The piece of advice we took is that achieving great investment results makes fundraising a lot easier. At Emko, we have tried to over-index in ensuring investments are performing well. We spend a tremendous amount of time with our companies focused on hiring a team, growing organically, doing the necessary add-ons, building boards of directors and completing the other key steps for success. This work is critical. When you’re sitting across from a prospective investor and can share with them both great results and why it’s repeatable, it makes the conversation a lot easier. Focus on achieving great investment results is an obvious piece of advice, but it’s one we certainly take to heart every single day.

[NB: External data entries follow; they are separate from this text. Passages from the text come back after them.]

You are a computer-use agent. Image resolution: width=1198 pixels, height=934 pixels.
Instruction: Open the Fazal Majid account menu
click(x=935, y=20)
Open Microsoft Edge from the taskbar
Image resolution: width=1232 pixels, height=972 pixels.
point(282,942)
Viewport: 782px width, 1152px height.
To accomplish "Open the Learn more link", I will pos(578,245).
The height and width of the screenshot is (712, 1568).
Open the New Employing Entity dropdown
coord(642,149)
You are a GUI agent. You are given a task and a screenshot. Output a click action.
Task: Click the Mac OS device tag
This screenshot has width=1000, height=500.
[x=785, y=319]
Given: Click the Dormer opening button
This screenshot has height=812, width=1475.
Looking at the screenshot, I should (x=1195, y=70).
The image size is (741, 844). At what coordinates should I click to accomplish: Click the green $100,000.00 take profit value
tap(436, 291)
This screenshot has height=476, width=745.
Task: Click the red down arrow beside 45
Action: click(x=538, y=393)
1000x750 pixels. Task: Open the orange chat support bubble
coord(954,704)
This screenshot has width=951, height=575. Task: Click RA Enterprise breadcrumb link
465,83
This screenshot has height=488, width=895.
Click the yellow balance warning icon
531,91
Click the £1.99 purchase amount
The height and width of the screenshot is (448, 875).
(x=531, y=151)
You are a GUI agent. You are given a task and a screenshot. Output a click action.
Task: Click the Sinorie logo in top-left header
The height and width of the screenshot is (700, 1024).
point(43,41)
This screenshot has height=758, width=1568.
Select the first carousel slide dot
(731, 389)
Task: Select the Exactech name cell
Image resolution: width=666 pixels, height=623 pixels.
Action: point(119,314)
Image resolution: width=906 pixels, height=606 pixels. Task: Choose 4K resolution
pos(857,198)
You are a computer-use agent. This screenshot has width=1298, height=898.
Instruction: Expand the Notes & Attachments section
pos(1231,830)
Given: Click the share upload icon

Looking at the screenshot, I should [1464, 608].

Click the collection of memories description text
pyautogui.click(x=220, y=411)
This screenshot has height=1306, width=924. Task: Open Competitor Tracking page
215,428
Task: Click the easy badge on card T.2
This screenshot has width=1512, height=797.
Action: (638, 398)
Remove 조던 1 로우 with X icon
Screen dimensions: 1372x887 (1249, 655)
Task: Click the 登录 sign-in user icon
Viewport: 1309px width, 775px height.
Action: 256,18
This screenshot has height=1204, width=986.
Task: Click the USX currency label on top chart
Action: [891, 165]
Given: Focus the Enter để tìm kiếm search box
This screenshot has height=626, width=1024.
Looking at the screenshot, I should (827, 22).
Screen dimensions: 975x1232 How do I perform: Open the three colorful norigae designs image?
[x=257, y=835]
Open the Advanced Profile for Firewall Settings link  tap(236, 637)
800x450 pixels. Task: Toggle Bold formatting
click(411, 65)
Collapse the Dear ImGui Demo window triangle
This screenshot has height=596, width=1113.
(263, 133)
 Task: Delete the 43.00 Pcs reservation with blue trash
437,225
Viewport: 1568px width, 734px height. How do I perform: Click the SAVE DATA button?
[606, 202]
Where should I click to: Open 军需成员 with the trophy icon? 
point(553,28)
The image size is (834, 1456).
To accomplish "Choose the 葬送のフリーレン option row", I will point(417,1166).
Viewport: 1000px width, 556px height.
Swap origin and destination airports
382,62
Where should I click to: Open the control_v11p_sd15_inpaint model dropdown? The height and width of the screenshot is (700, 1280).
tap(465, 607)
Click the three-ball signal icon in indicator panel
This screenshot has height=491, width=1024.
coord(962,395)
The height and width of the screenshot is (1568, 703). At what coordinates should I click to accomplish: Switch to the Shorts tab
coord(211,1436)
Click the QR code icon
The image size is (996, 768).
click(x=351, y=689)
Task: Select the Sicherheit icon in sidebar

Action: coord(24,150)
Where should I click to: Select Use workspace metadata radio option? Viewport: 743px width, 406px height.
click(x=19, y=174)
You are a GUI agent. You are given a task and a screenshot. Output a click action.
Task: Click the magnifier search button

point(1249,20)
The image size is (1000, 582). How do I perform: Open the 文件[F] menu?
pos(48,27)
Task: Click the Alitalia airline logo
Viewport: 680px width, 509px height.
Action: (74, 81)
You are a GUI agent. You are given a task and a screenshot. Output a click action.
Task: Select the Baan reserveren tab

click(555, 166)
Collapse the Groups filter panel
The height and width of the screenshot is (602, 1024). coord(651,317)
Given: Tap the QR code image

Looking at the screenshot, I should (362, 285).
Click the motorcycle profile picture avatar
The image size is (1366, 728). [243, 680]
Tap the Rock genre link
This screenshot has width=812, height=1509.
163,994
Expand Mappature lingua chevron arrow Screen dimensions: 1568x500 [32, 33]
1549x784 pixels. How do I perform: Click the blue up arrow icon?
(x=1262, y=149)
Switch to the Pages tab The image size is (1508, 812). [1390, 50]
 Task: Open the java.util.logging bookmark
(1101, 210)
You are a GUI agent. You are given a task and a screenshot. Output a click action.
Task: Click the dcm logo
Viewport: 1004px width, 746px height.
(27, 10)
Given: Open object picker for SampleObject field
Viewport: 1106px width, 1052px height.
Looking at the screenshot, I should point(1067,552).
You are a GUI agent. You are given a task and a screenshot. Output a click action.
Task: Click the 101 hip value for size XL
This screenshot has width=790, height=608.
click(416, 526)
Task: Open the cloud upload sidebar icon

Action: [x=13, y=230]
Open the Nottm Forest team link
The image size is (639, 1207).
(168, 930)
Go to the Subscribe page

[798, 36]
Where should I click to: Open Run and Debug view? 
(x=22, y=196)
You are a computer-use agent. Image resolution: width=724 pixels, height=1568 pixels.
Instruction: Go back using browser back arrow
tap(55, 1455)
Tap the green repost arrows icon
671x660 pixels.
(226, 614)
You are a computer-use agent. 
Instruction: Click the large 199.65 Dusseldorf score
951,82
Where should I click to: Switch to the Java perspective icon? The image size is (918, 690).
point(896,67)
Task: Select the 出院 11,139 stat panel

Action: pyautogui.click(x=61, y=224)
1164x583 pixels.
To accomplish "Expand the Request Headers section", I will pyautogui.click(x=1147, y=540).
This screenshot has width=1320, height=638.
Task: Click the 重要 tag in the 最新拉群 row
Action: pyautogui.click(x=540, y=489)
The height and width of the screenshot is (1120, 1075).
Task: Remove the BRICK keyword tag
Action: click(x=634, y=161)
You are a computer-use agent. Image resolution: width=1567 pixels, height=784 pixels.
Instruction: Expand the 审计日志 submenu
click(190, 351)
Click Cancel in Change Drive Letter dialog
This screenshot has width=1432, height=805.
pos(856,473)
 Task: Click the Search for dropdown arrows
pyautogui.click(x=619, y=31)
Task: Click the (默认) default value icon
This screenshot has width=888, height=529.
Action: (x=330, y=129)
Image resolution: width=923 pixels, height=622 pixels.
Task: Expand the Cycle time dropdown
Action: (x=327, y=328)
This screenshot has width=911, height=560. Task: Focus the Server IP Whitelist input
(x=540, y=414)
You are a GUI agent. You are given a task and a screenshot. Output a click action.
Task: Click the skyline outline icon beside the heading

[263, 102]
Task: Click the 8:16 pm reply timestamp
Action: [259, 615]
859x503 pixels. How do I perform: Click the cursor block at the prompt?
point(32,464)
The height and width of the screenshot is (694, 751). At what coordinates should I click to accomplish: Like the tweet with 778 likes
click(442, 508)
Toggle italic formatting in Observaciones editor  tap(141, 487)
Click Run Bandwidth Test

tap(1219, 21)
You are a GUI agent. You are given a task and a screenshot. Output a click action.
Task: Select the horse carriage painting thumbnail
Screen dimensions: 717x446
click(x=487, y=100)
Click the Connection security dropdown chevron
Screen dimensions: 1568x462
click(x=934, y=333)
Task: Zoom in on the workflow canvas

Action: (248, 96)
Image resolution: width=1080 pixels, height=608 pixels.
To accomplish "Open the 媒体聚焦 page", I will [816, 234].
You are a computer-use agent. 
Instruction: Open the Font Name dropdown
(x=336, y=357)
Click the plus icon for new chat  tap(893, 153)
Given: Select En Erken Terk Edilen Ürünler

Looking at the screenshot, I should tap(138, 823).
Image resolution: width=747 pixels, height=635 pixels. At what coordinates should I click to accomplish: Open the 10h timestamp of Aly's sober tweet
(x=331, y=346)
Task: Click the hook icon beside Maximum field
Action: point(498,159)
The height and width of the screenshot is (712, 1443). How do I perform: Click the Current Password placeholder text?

The piece of advice we did not take was to wait. We made the decision to raise our first fund against the general advice we received at the time. We viewed raising a fund not unlike doing your first deal. If you’ve never done a deal, you can’t appreciate the learning until you jump in and do it for the first time.
Similarly, raising and managing a first fund has its own learning curve. Some LPs won’t invest in a first-time fund purely for this reason, just like they won’t invest in a sponsor’s first deal. In the end, we are happy we bit the bullet on our fund I despite the heavy lift. It’s been a wonderful experience, and we’ve learned so much. Furthermore, a lot of the investors we met during our fund I raise who did not invest at that time have tracked our progress since then and are now great prospects for a fund II raise.
Like anything in life, if you want to do it, you’ve just got to do it.
With emerging manager programs on the rise, what do you foresee with respect to LPs’ willingness to invest with emerging managers?
DE: Generally, there’s a lot of willingness from LPs to consider emerging managers. Though the fundraising environment is tough right now, we are hearing from a lot of groups that have dedicated resources to emerging managers and specific mandates to invest in emerging managers. Investors are holding off on commitments or making smaller commitments given the limited liquidity coming back from prior funds, but there is still an appetite for emerging managers. This is a better part of the market to be in right now.
McGuireWoods has done a nice job with its Emerging Manager Conference in creating a forum to bring us together. The support for emerging managers is strong when you consider the meeting’s impressive attendance.
About Dean Emmerton
Dean Emmerton is a founder and managing partner of Emko Capital since 2017. Prior to Emko, Emmerton was an associate partner at McKinsey & Co., where he served industrial manufacturing clients on strategy and operations. Previously, he was a project engineer at Celgard and a manufacturing engineer at the chemical division of Milliken & Co. Emmerton received his B.S. in chemical engineering with honors from University of South Carolina and his MBA from Harvard Business School, with distinction.
About Joshua Kowitt
Joshua Kowitt is a founder and managing partner of Emko Capital since 2017. Prior to Emko, Kowitt was an associate partner at McKinsey & Co., where he co-founded and led the firm’s North America airport practice. Kowitt previously served as CEO of Collegeboxes, a provider of shipping and storage services to college students. Collegeboxes was sold in 2008 and is now owned by U-Haul. Kowitt received his B.A. in political science from Washington University in St. Louis and his MBA from The Wharton School.